Data analytics is another challenge in battery testing, with the enormous amount of data collected during the testing calling for extensive resources and efforts. While the engineering and scientific community know what data points are to be extracted and for what purpose, the sheer number of data points collected from various tests and their quantity pose a significant challenge. Even with the automation competency provided by toolchains, it is estimated that more than 60% of human efforts are spent on data analytics.
Emerging Strategies
Gigafactories are popping up worldwide, leading to considerable investments in cell and battery testing. New approaches to validate cells are emerging, accelerating current practices or reducing physical testing significantly.
With the help of artificial intelligence (AI), we can create predictive models of cells that assist in diagnostics and prognostics. AI can automate various aspects of the testing process, accelerating the process. Optimisation algorithms powered by AI can streamline battery testing procedures by identifying the most informative test conditions and parameters. This can reduce testing time and costs while maximising the amount of relevant data collected. Moreover, AI algorithms can analyse large volumes of data collected during battery testing more efficiently and accurately than manual methods. This analysis can identify patterns, anomalies, and trends in battery performance, helping researchers understand battery behaviour under different conditions.
Generative AI has a crucial role in reducing the need for certain types of tests on cells. In addition to abundant data, generative AI can create synthetic data resembling real-world data. This synthetic data can be used to train machine learning algorithms, making them more robust and capable of generalising at much lower costs and efforts. When implemented with laboratory management systems, generative AI (or even AI) can detect anomalies during the testing process in almost real-time. It can quickly detect changes in the test data about a standard dataset. Furthermore, generative AI can mitigate risks such as thermal runaway by generating the data required to simulate extreme conditions.

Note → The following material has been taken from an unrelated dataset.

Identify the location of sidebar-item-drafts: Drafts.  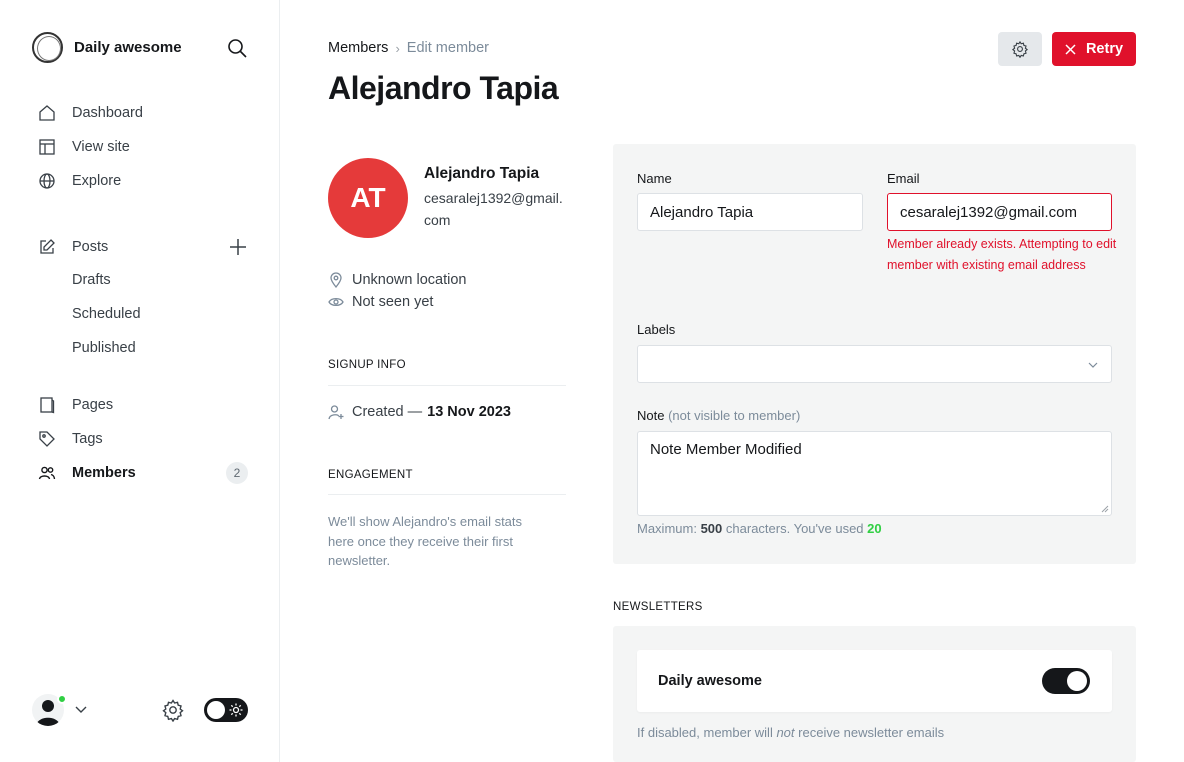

This data can be used in high-fidelity simulation models, increasing testing coverage significantly and at dramatically lower costs than physical testing.
Collaborative Approach to Advancement
Comprehensive battery testing is crucial as transportation electrification accelerates. Collaboration and a holistic approach to innovation can drive transformative change towards a cleaner, sustainable future powered by electric vehicles. Engineering research and development service providers invest in AI and generative AI to accelerate product development for electrification goals. They are coming to the table as significant stakeholders in the business. Therefore, a collaborative approach among all such stakeholders can save a lot of capital and get much safer products to market more quickly. Government and regulatory bodies need to understand the pain areas of different stakeholders and act as enablers for such collaboration.